Code Optimization Strategy

  1. For tasks that indeed have issues:

    • Use blocking interfaces with timeouts in the loop, such as xSemaphoreTake() (the timeout cannot be 0)

    • Use vTaskDelay() to actively yield CPU resources

    • Optimize algorithm, reduce single execution time

  2. For normal high-load tasks (without wishing to reduce operational efficiency):

    • Manually add a watchdog operation in high-load tasks

Manual Watchdog Operation

For tasks that need to run for a long time, you can use the manual watchdog feeding method:

static void long_running_task(void* arg)
{
    // Remove watchdog monitoring of IDLE task
    esp_task_wdt_delete(xTaskGetIdleTaskHandleForCPU(0));
    // Add the current task to the monitoring list
    esp_task_wdt_add(NULL);

    while (1) {
        // Execute time-consuming operations

        // Feed the dog regularly
        esp_task_wdt_reset();
    }

    // Restore IDLE task monitoring when the task ends
    esp_task_wdt_delete(NULL);
    esp_task_wdt_add(xTaskGetIdleTaskHandleForCPU(0));
}

Warning

The manual watchdog feeding operation is relatively complex, as ESP-IDF requires all monitored tasks to complete the watchdog feeding before the watchdog timer is reset.
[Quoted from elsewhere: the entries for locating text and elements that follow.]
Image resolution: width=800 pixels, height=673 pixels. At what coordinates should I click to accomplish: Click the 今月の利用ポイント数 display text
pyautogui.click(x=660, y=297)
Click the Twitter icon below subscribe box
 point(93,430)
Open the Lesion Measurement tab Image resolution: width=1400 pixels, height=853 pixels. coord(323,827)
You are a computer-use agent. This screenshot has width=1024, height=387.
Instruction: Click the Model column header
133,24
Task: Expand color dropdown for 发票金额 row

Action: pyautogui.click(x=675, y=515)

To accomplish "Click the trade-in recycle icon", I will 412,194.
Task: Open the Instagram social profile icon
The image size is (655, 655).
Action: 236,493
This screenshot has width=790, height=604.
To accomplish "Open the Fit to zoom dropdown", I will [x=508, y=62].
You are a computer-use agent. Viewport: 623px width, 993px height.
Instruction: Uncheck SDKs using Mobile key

It is not recommended to arbitrarily modify the internal implementation of ESP-IDF.

TimerGroup Watchdog

Common LOG:

1. rst:0x8 (TG1WDT_SYS_RST),boot:0xc (SPI_FAST_FLASH_BOOT)
2. rst:0x7 (TG0WDT_SYS_RST),boot:0xc (SPI_FAST_FLASH_BOOT)

Trigger conditions:

  • Task interrupts and task scheduling cannot be triggered normally, it can be considered that there is an exception in CPU operation

Possible reasons:

  • CPU instruction fetching is abnormal, at this time suspect whether there is hardware interference in Flash or PSRAM communication, such as abnormal occupation of Flash or PSRAM pins, high frequency interference, etc.

  • Unstable power supply

  • Possible wild pointer problem

RTC Watchdog

Common LOG:

rst:0x10 (RTCWDT_RTC_RESET),boot:0x13 (SPI_FAST_FLASH_BOOT)

Features:

  • In addition to resetting digital peripherals, it also resets the RTC module

  • Can be called in the program

Stages that can trigger the RTC watchdog:

  • Boot stage: This watchdog needs to be enabled at this stage through the CONFIG_BOOTLOADER_WDT_ENABLE option

  • Restart stage

  • Panic Stage

  • Enter the light sleep stage, after entering light sleep, the hardware will automatically turn off the RTC watchdog

Other watchdogs

External hardware watchdog

The user may encounter the following abnormal scenarios:

  • The hardware has unstable power supply

  • Occasionally, the chip hangs without triggering any reset

In this case, it is recommended to connect an external hardware watchdog, which can be fed by periodically flipping the GPIO through the software program, to avoid the situation where the ESP chip is always hanging.